* _Supplied data_:
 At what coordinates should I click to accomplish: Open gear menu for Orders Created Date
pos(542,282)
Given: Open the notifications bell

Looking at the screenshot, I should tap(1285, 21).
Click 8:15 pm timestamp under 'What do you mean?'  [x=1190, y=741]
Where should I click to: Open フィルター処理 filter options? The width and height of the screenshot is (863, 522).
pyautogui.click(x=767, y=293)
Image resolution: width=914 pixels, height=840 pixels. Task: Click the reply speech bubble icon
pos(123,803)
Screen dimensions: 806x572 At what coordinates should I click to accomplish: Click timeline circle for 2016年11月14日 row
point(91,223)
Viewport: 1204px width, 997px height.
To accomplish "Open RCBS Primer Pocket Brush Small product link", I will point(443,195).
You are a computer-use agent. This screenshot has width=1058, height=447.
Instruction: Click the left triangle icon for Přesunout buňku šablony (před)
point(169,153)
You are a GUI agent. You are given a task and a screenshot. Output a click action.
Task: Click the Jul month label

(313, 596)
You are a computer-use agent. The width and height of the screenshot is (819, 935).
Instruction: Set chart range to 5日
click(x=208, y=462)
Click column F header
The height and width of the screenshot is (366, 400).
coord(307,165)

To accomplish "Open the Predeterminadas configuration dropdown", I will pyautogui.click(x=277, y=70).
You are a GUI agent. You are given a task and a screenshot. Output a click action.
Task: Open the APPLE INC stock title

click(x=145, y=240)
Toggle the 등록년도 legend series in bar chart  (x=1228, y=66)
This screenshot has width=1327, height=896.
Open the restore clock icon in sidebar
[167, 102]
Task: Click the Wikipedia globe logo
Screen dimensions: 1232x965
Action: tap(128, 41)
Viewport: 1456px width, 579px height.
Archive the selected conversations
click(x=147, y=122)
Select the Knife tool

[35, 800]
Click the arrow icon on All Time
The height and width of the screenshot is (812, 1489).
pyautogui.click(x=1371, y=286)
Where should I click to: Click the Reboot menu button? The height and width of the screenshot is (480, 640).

* _Exercise instructions_:
Reproduce the material above word for word, keeping every line in its original order.

* _Solution_:
 At what coordinates should I click to accomplish: Open gear menu for Orders Created Date
pos(542,282)
Given: Open the notifications bell

Looking at the screenshot, I should tap(1285, 21).
Click 8:15 pm timestamp under 'What do you mean?'  [x=1190, y=741]
Where should I click to: Open フィルター処理 filter options? The width and height of the screenshot is (863, 522).
pyautogui.click(x=767, y=293)
Image resolution: width=914 pixels, height=840 pixels. Task: Click the reply speech bubble icon
pos(123,803)
Screen dimensions: 806x572 At what coordinates should I click to accomplish: Click timeline circle for 2016年11月14日 row
point(91,223)
Viewport: 1204px width, 997px height.
To accomplish "Open RCBS Primer Pocket Brush Small product link", I will point(443,195).
You are a computer-use agent. This screenshot has width=1058, height=447.
Instruction: Click the left triangle icon for Přesunout buňku šablony (před)
point(169,153)
You are a GUI agent. You are given a task and a screenshot. Output a click action.
Task: Click the Jul month label

(313, 596)
You are a computer-use agent. The width and height of the screenshot is (819, 935).
Instruction: Set chart range to 5日
click(x=208, y=462)
Click column F header
The height and width of the screenshot is (366, 400).
coord(307,165)

To accomplish "Open the Predeterminadas configuration dropdown", I will pyautogui.click(x=277, y=70).
You are a GUI agent. You are given a task and a screenshot. Output a click action.
Task: Open the APPLE INC stock title

click(x=145, y=240)
Toggle the 등록년도 legend series in bar chart  (x=1228, y=66)
This screenshot has width=1327, height=896.
Open the restore clock icon in sidebar
[167, 102]
Task: Click the Wikipedia globe logo
Screen dimensions: 1232x965
Action: tap(128, 41)
Viewport: 1456px width, 579px height.
Archive the selected conversations
click(x=147, y=122)
Select the Knife tool

[35, 800]
Click the arrow icon on All Time
The height and width of the screenshot is (812, 1489).
pyautogui.click(x=1371, y=286)
Where should I click to: Click the Reboot menu button? The height and width of the screenshot is (480, 640).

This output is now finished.